%%

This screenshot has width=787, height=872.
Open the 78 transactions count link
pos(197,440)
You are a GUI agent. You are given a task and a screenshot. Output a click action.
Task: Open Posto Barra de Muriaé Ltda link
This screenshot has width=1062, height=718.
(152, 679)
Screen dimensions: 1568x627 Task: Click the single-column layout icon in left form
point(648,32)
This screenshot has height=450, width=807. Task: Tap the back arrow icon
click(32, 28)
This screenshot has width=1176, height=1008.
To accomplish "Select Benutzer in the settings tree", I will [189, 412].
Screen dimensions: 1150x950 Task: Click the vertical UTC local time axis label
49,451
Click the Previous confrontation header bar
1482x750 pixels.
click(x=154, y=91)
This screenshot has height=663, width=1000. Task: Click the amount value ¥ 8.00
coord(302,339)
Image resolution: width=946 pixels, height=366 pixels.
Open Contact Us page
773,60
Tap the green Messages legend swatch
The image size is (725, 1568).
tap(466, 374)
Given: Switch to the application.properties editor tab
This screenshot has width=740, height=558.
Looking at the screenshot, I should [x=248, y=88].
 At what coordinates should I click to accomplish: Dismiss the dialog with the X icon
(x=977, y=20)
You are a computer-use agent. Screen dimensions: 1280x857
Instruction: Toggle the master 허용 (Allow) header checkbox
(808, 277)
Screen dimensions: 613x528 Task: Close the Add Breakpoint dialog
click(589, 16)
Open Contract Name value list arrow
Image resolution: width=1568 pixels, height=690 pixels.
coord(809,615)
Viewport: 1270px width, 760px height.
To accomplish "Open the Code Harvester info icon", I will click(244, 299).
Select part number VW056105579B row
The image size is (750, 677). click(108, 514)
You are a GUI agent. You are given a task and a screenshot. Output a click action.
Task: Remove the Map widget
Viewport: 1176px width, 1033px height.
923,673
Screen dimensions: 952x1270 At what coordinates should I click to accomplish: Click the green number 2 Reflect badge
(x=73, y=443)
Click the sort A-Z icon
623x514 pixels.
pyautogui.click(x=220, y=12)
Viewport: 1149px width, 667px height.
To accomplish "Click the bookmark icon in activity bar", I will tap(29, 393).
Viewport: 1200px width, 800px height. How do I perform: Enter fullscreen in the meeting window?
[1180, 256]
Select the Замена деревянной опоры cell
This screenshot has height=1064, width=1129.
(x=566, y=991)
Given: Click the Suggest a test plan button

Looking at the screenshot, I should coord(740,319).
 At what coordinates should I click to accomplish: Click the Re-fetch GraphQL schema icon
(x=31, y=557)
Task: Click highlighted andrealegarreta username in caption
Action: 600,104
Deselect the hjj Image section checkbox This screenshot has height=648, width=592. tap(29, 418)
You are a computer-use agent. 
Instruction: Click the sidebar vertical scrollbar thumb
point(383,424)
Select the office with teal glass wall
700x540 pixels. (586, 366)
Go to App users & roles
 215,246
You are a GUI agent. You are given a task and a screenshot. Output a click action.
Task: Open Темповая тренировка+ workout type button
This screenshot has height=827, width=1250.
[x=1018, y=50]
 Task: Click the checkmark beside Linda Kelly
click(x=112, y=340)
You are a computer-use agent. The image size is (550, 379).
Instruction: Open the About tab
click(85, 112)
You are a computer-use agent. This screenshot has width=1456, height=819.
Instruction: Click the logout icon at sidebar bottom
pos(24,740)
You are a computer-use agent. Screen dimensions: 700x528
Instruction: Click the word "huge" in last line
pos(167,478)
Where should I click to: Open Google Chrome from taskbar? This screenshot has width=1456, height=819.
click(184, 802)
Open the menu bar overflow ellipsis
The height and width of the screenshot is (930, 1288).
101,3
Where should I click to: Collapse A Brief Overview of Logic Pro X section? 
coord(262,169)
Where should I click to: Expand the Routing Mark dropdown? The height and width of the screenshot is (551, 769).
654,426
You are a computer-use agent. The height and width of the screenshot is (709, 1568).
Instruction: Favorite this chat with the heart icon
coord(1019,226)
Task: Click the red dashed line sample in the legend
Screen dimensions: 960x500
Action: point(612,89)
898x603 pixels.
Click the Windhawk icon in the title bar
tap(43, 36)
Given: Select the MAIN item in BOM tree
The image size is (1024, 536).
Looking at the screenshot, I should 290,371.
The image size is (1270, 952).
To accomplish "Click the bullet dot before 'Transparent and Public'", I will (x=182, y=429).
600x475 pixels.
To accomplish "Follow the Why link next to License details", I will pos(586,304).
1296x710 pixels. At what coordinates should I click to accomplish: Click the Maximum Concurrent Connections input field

%%

◆ TASK BRIEF: Edit the data above by replacing every "Screen dimensions" with "Display size" and leaving everything else unchanged.

◆ FINAL RESULT:
This screenshot has width=787, height=872.
Open the 78 transactions count link
pos(197,440)
You are a GUI agent. You are given a task and a screenshot. Output a click action.
Task: Open Posto Barra de Muriaé Ltda link
This screenshot has width=1062, height=718.
(152, 679)
Display size: 1568x627 Task: Click the single-column layout icon in left form
point(648,32)
This screenshot has height=450, width=807. Task: Tap the back arrow icon
click(32, 28)
This screenshot has width=1176, height=1008.
To accomplish "Select Benutzer in the settings tree", I will [189, 412].
Display size: 1150x950 Task: Click the vertical UTC local time axis label
49,451
Click the Previous confrontation header bar
1482x750 pixels.
click(x=154, y=91)
This screenshot has height=663, width=1000. Task: Click the amount value ¥ 8.00
coord(302,339)
Image resolution: width=946 pixels, height=366 pixels.
Open Contact Us page
773,60
Tap the green Messages legend swatch
The image size is (725, 1568).
tap(466, 374)
Given: Switch to the application.properties editor tab
This screenshot has width=740, height=558.
Looking at the screenshot, I should [x=248, y=88].
 At what coordinates should I click to accomplish: Dismiss the dialog with the X icon
(x=977, y=20)
You are a computer-use agent. Display size: 1280x857
Instruction: Toggle the master 허용 (Allow) header checkbox
(808, 277)
Display size: 613x528 Task: Close the Add Breakpoint dialog
click(589, 16)
Open Contract Name value list arrow
Image resolution: width=1568 pixels, height=690 pixels.
coord(809,615)
Viewport: 1270px width, 760px height.
To accomplish "Open the Code Harvester info icon", I will click(244, 299).
Select part number VW056105579B row
The image size is (750, 677). click(108, 514)
You are a GUI agent. You are given a task and a screenshot. Output a click action.
Task: Remove the Map widget
Viewport: 1176px width, 1033px height.
923,673
Display size: 952x1270 At what coordinates should I click to accomplish: Click the green number 2 Reflect badge
(x=73, y=443)
Click the sort A-Z icon
623x514 pixels.
pyautogui.click(x=220, y=12)
Viewport: 1149px width, 667px height.
To accomplish "Click the bookmark icon in activity bar", I will tap(29, 393).
Viewport: 1200px width, 800px height. How do I perform: Enter fullscreen in the meeting window?
[1180, 256]
Select the Замена деревянной опоры cell
This screenshot has height=1064, width=1129.
(x=566, y=991)
Given: Click the Suggest a test plan button

Looking at the screenshot, I should coord(740,319).
 At what coordinates should I click to accomplish: Click the Re-fetch GraphQL schema icon
(x=31, y=557)
Task: Click highlighted andrealegarreta username in caption
Action: 600,104
Deselect the hjj Image section checkbox This screenshot has height=648, width=592. tap(29, 418)
You are a computer-use agent. 
Instruction: Click the sidebar vertical scrollbar thumb
point(383,424)
Select the office with teal glass wall
700x540 pixels. (586, 366)
Go to App users & roles
 215,246
You are a GUI agent. You are given a task and a screenshot. Output a click action.
Task: Open Темповая тренировка+ workout type button
This screenshot has height=827, width=1250.
[x=1018, y=50]
 Task: Click the checkmark beside Linda Kelly
click(x=112, y=340)
You are a computer-use agent. The image size is (550, 379).
Instruction: Open the About tab
click(85, 112)
You are a computer-use agent. This screenshot has width=1456, height=819.
Instruction: Click the logout icon at sidebar bottom
pos(24,740)
You are a computer-use agent. Display size: 700x528
Instruction: Click the word "huge" in last line
pos(167,478)
Where should I click to: Open Google Chrome from taskbar? This screenshot has width=1456, height=819.
click(184, 802)
Open the menu bar overflow ellipsis
The height and width of the screenshot is (930, 1288).
101,3
Where should I click to: Collapse A Brief Overview of Logic Pro X section? 
coord(262,169)
Where should I click to: Expand the Routing Mark dropdown? The height and width of the screenshot is (551, 769).
654,426
You are a computer-use agent. The height and width of the screenshot is (709, 1568).
Instruction: Favorite this chat with the heart icon
coord(1019,226)
Task: Click the red dashed line sample in the legend
Display size: 960x500
Action: point(612,89)
898x603 pixels.
Click the Windhawk icon in the title bar
tap(43, 36)
Given: Select the MAIN item in BOM tree
The image size is (1024, 536).
Looking at the screenshot, I should 290,371.
The image size is (1270, 952).
To accomplish "Click the bullet dot before 'Transparent and Public'", I will (x=182, y=429).
600x475 pixels.
To accomplish "Follow the Why link next to License details", I will pos(586,304).
1296x710 pixels. At what coordinates should I click to accomplish: Click the Maximum Concurrent Connections input field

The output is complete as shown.